— Johannes Kepler (in a letter to Galileo), 1593
On January 28, 1986, the Space Shuttle Challenger exploded 73 seconds after liftoff from the Kennedy Space Center in Florida. The Colorado Scale Model Solar System is dedicated to the memory of Challenger astronaut, and University of Colorado alumnus, Ellison S. Onizuka B.S., M.S. (Aerospace Engineering), CU 1969 and the other six Challenger astronauts:
Gregory B. Jarvis
S. Christa McAuliffe
Ronald E. McNair
Judith A. Resnik
Francis R. Scobee
Michael J. Smith
The photograph below, taken from in front of the Fiske Planetarium, shows the inner solar system in the Colorado model. The Sun is the gold sphere atop the pyramid. The black granite pedestal to the left of the Sun in the photo holds Mercury, and the three pedestals visible to the right of the Sun hold Venus, Earth, and Mars, respectively. All the inner planets are pinhead-size or smaller on this scale. The street, Regent Drive, corresponds roughly to the location of the asteroid belt. The outer planets, not visible in the photo, can be found along the pathway that continues across the street.
(Photo by Keith Gleason, Sommers-Bausch Obervatory)
The Colorado Scale Model Solar System is located on the campus of the University of Colorado, Boulder.
About the model
The Colorado Scale Model Solar System shows both planetary sizes and distances in our solar system at 1 ten-billionth actual size. (I.e., model scale is 1 to 10 billion.) The Sun and inner planets are located in front of Fiske Planetarium on the campus of the University of Colorado, Boulder. The Colorado model is one of only a handful of walkable scale model solar systems in the world that use a true scale; that is, models that have the same scale for both diameters and distances.
Some interesting facts illustrated in the model
The Sun is roughly the size of a grapefruit (14 cm diameter), while the planets range in size from dust-speck-size Pluto to marble-size Jupiter. Earth is about the size of a pinhead (1.3 mm diameter).
The inner planets (Mercury, Venus, Earth, Mars) are all located within a couple dozen steps of the sun, with the Earth located 15 meters from the Sun. The outer planets (Jupiter, Saturn, Uranus, Neptune, Pluto) are spread much farther apart with Pluto located about 600 meters (just over 1/3 mile) from the Sun. Walking the full length of the model would take about ten minutes, not including stops.

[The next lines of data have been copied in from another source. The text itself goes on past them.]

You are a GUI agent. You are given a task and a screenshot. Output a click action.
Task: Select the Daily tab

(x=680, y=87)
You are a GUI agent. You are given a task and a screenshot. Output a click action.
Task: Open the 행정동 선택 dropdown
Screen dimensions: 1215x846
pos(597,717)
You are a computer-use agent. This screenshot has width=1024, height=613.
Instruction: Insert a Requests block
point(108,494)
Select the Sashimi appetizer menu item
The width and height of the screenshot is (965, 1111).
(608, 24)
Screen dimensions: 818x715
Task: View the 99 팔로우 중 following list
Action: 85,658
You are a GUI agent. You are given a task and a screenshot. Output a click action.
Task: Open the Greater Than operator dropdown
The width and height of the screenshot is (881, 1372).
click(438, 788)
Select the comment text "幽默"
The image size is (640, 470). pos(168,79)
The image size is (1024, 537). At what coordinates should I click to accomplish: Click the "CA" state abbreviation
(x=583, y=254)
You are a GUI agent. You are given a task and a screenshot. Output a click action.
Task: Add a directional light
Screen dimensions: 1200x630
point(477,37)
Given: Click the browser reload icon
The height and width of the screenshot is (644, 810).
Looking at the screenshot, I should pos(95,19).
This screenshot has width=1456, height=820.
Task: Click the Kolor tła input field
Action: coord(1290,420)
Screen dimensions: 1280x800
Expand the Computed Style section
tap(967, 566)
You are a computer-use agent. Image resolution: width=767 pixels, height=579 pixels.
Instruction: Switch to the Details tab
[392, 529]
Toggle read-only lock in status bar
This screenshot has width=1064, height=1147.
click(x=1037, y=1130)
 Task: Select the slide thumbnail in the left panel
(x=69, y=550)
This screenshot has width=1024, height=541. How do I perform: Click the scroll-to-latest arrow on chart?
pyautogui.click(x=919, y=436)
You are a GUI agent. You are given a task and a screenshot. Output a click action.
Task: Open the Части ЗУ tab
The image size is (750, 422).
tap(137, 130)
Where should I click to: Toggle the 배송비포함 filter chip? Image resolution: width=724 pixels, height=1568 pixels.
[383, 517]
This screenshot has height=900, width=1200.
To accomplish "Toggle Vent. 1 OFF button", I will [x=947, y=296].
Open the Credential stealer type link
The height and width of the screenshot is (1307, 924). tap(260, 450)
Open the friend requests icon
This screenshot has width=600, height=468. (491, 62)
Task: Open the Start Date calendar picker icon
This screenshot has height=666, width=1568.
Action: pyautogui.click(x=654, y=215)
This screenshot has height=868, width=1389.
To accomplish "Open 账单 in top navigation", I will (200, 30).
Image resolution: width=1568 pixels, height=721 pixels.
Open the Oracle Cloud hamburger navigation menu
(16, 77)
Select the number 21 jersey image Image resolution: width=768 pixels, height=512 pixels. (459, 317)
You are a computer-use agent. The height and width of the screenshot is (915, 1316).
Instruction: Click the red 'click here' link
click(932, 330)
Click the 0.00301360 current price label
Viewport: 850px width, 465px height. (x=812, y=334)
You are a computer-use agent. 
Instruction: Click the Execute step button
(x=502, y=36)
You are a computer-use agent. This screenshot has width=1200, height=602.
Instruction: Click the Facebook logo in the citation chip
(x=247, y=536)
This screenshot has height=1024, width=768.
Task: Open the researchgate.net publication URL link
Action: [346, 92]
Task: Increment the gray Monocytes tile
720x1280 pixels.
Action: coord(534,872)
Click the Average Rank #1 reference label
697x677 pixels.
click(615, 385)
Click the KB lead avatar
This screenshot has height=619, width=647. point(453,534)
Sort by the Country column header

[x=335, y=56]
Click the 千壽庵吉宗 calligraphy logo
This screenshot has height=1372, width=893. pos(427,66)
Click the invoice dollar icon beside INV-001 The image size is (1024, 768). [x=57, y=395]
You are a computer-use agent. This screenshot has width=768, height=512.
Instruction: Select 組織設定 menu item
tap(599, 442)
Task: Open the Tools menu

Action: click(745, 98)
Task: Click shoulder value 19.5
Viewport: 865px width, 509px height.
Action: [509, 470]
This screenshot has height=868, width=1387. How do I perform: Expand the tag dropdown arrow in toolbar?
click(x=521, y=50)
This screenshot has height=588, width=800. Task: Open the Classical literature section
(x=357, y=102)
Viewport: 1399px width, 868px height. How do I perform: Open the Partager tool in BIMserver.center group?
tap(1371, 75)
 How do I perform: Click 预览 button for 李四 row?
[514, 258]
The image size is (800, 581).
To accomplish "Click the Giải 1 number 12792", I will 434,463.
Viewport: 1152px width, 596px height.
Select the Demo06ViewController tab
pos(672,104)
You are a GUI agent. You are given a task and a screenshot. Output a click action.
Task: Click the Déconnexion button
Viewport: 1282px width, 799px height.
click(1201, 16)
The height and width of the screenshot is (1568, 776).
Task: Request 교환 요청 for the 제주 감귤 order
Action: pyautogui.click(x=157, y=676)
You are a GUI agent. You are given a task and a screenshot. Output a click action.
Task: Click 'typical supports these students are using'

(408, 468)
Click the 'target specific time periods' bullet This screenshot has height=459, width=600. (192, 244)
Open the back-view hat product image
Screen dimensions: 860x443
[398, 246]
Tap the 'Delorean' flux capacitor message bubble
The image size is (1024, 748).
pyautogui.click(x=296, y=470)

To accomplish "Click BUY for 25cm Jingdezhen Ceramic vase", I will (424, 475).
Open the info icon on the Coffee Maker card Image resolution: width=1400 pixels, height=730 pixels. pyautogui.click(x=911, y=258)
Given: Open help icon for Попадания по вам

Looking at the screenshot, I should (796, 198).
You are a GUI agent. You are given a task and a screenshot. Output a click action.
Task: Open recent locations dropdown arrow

You can fit the Earth and the entire orbit of the Moon in the palm of your hand — which represents the farthest humans have ever traveled.
On this same scale, the nearest stars besides the Sun are more than 4,000 kilometers (2,500 miles) away — roughly the distance from Boulder to the Panama Canal.
Origins of the model
The model was originally created by Tom Ayres, Ken Center, Ron Bass, Matt Carter, and myself (Jeff Bennett); we began work in 1984 and it was dedicated in May 1987. The idea for the model grew out of my experience teaching both at elementary and college levels. In 1993, the model was refurbished largely through the efforts of Tom Ayres, Jodi Schoemer, and Mike Verplanck.
Model Solar Systems Beyond Colorado
The Colorado Scale Model Solar System provided the impetus for the Smithsonian Institution, the Challenger Center for Space Science Education, and NASA to create Voyage, a much more dramatic scale model solar system with color images and planets embedded in glass. The first Voyage model opened on the National Mall in Washington, DC, on October 17, 2001. With luck and adequate funding, Voyage replicas will then spread to dozens of other sites around the world.